そもそも研究者の力量は、その人が成人もしていない頃に合格した大学の偏差値で決まるものではない。
したがって、「福島大学の研究者は高偏差値大学出身だから優秀だ」と結論してしまうのは、件のYouTuberと本質的には何も変わらない。
それでもあえてそのゲームに乗ってみたのは、大学についてのあまり知られていない事実が見えてくるからだ。
世の中の大半の方は大学の名前にしか興味がなく、その中で何がされているか、ましてや学生たちが何に取り組んでいるかを知ろうとはしない。ただ、実際に大学進学をめざすお子さんをもつ親御さんや当の本人は、そういった情報を知っておいて損はない。

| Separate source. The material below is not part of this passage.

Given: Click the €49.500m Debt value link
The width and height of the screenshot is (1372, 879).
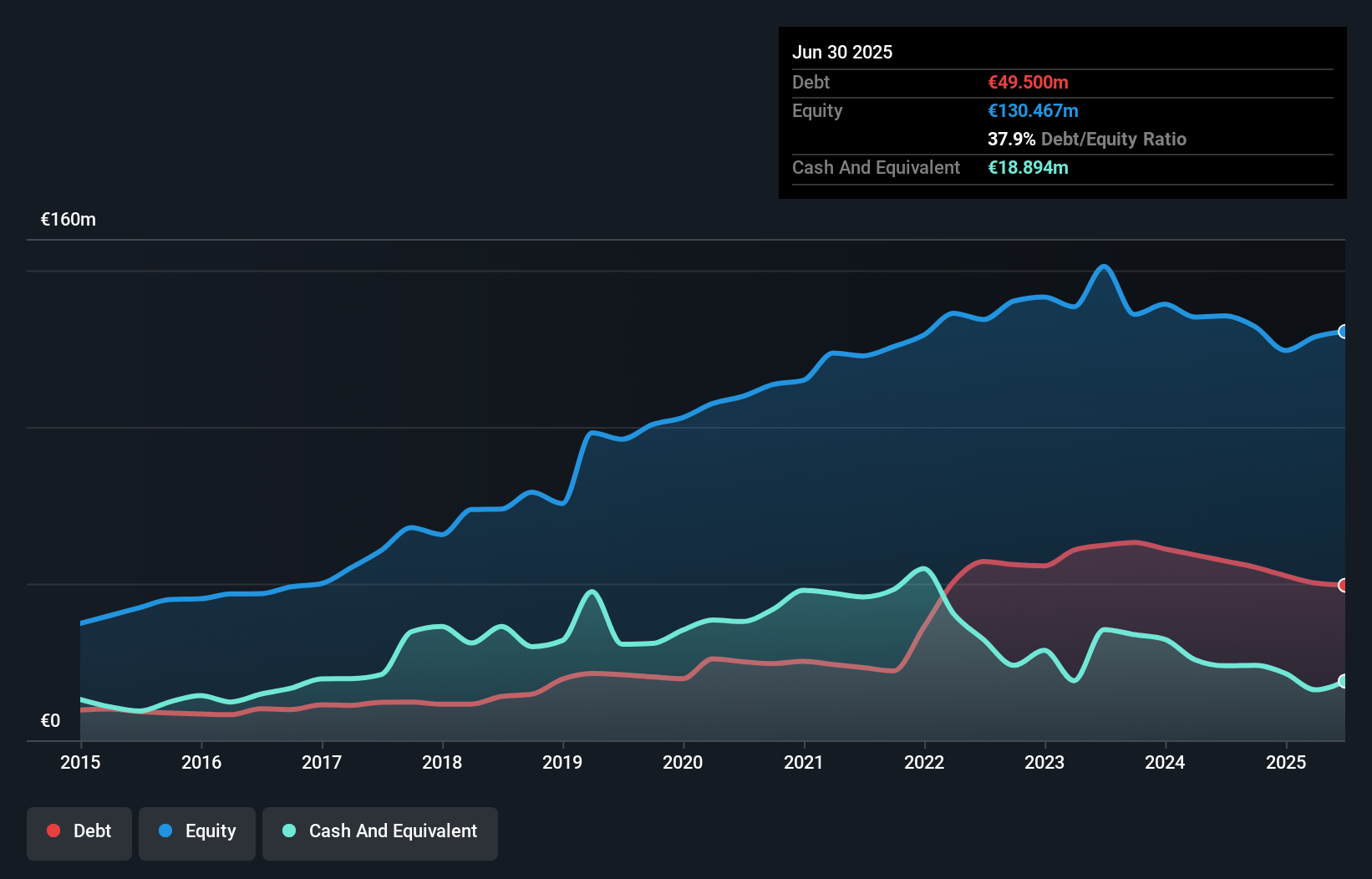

結論として、入試難易度以上に良質な教育が準備されている大学は各地に存在している。教員一覧や学部のウェブサイトを開けば先生の研究テーマは公開されているし、どんな施設やプログラムがあり、どんな教育が用意されているのかも調べてみることができる。
そのように大学の情報を丁寧(ていねい)にみてみると、「おトク」な大学はけっこうな数があるはずなのだ。そういった大学を見つけ出して進学するという志向性のほうが、偏差値表の数字しか見ない進路指導より、よほど将来的に本人のためになる。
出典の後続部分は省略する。